- WHAT YOU NEED TO DO -
The expected result is an exact restatement of the data, free of pictures.

[Saved entries]
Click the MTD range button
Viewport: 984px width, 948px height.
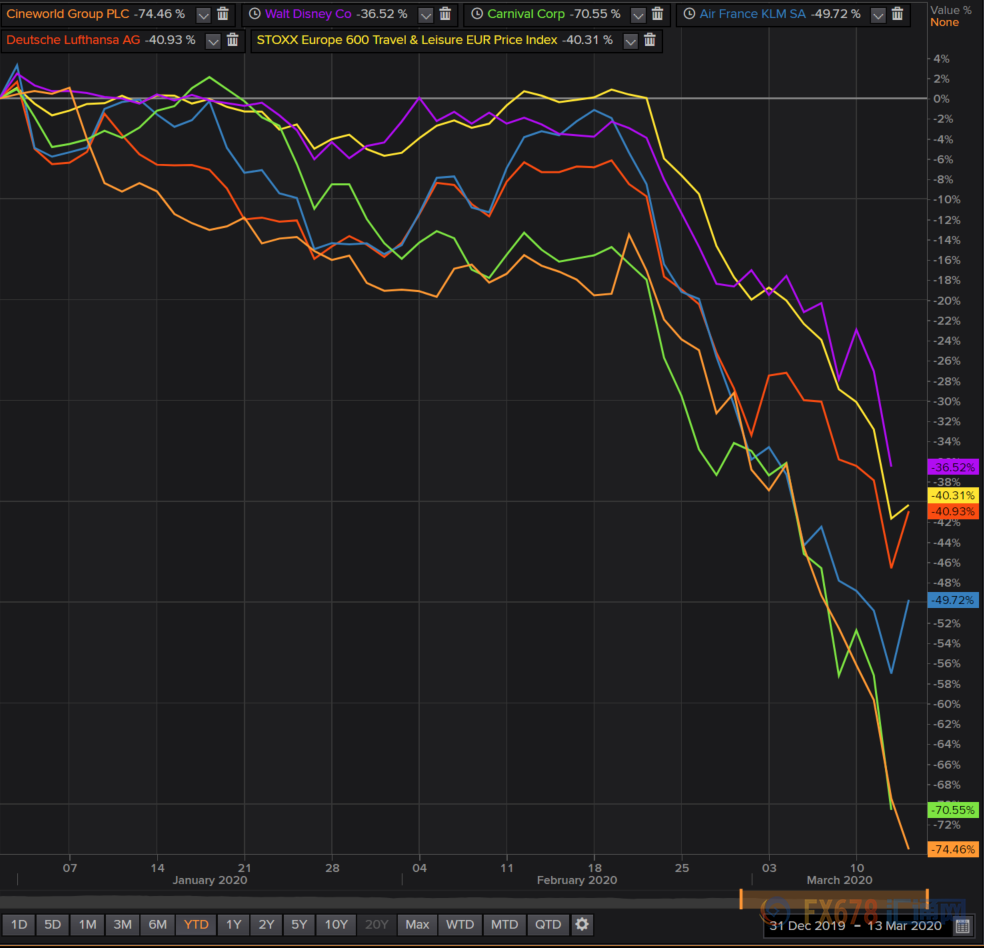click(505, 924)
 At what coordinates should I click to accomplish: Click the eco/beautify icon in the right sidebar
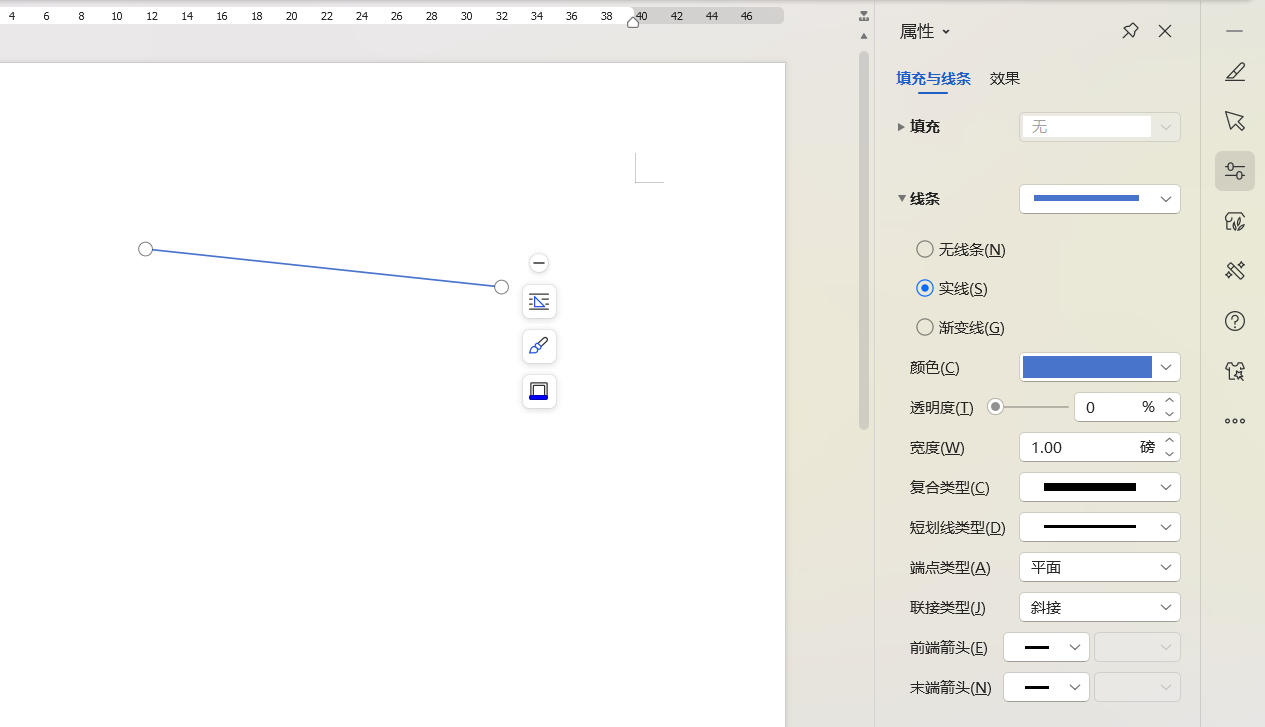pos(1235,221)
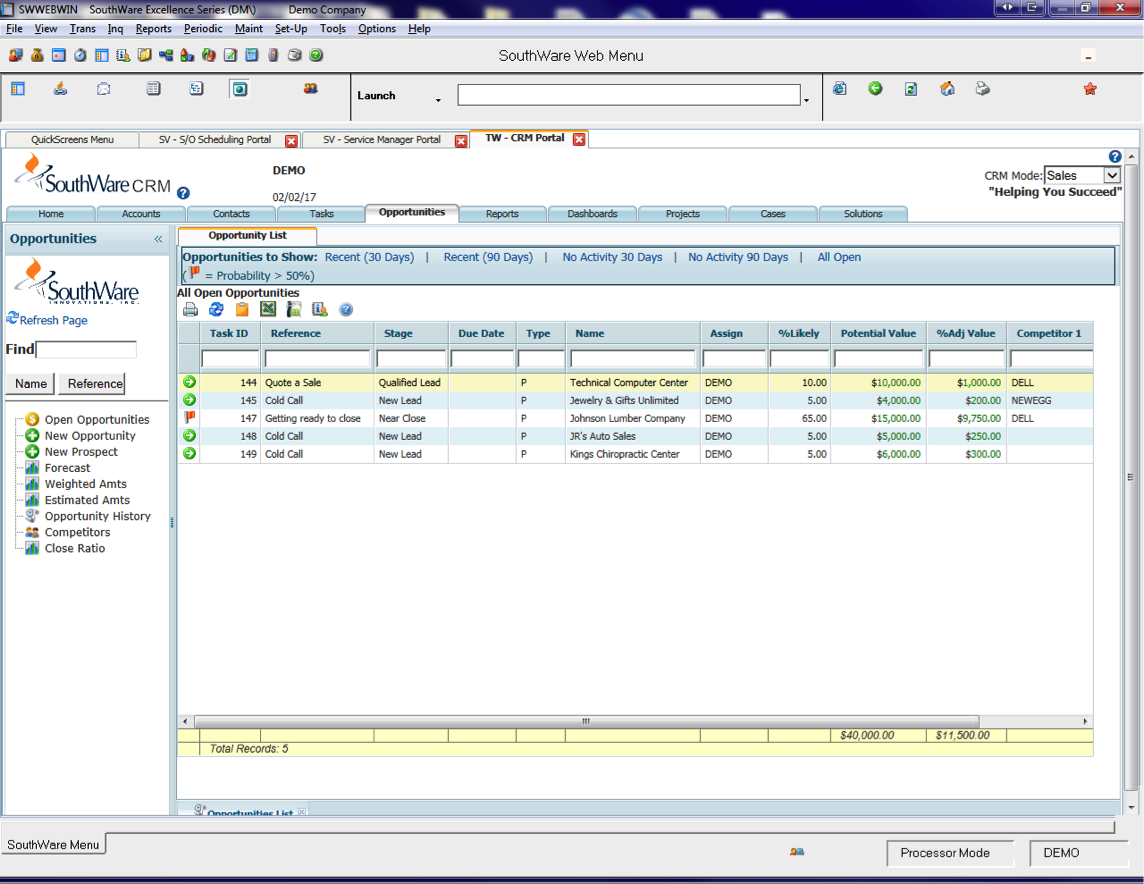Click the Find text input field
Image resolution: width=1144 pixels, height=884 pixels.
86,349
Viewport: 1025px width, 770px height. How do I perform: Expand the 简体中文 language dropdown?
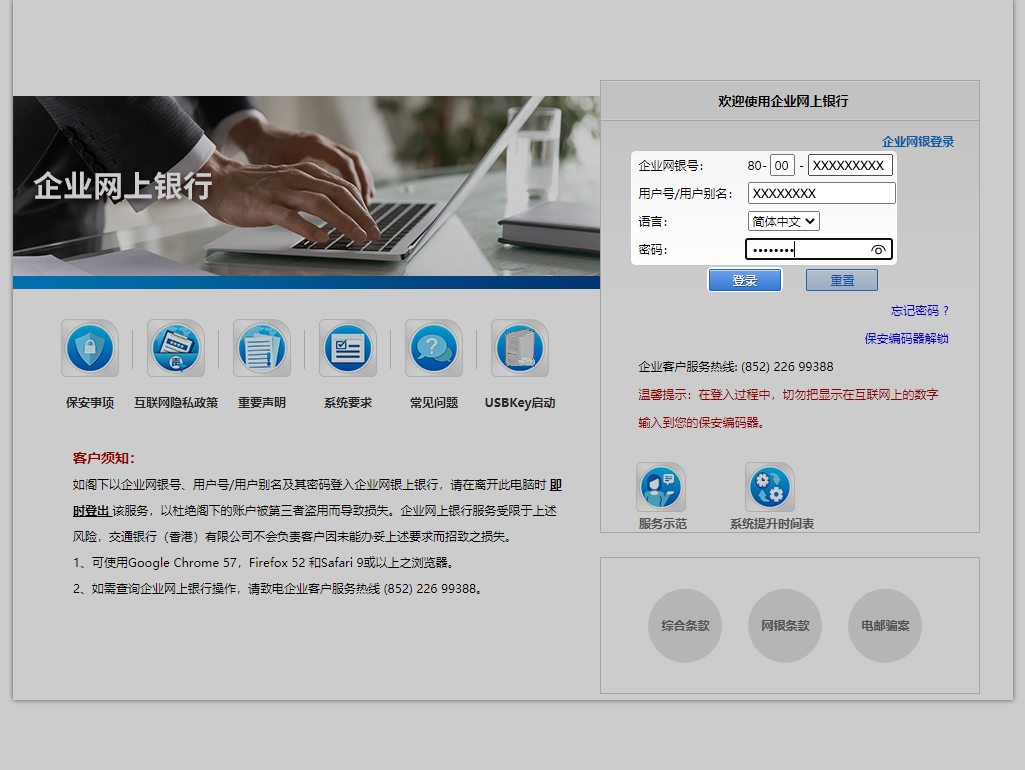[783, 221]
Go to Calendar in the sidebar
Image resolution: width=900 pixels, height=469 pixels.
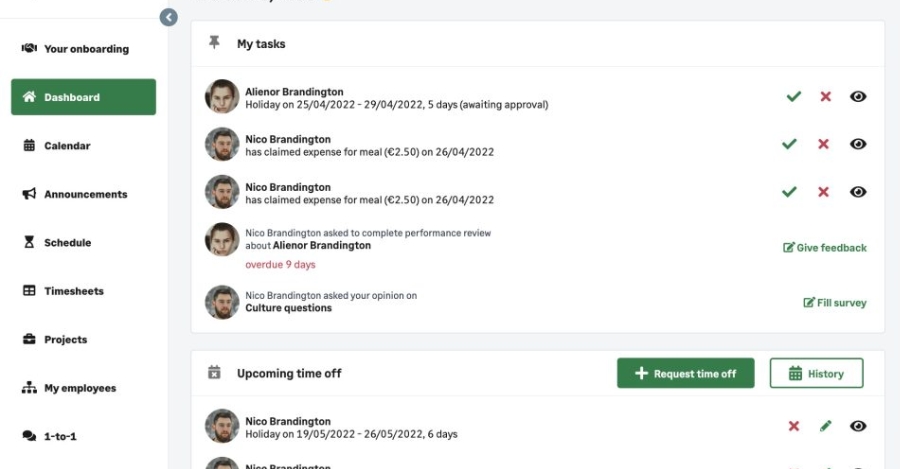[x=66, y=146]
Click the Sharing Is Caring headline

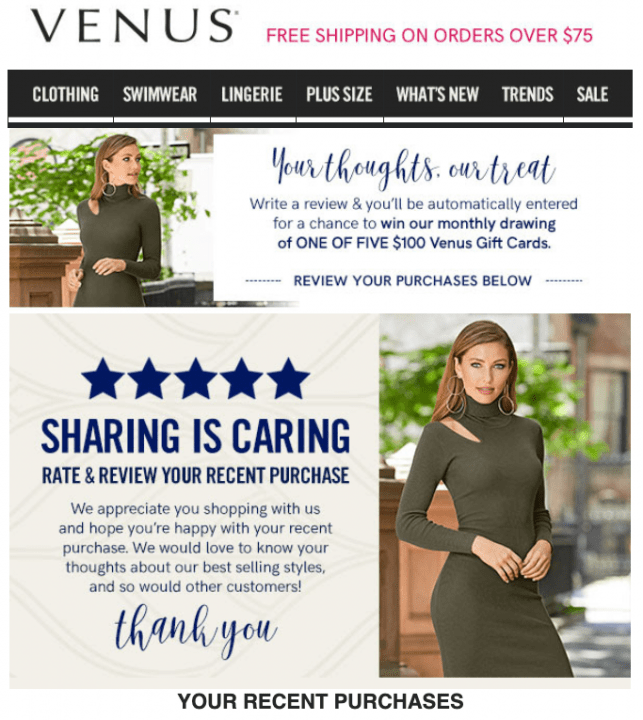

- EXERCISE RESPONSE -
Click the MTD range button
Viewport: 984px width, 948px height.
click(505, 924)
 At what coordinates should I click to accomplish: Click the eco/beautify icon in the right sidebar
pos(1235,221)
Click the Find text input field
Image resolution: width=1144 pixels, height=884 pixels.
86,349
Viewport: 1025px width, 770px height. How do I perform: Expand the 简体中文 language dropdown?
[783, 221]
Go to Calendar in the sidebar
Image resolution: width=900 pixels, height=469 pixels.
[x=66, y=146]
Click the Sharing Is Caring headline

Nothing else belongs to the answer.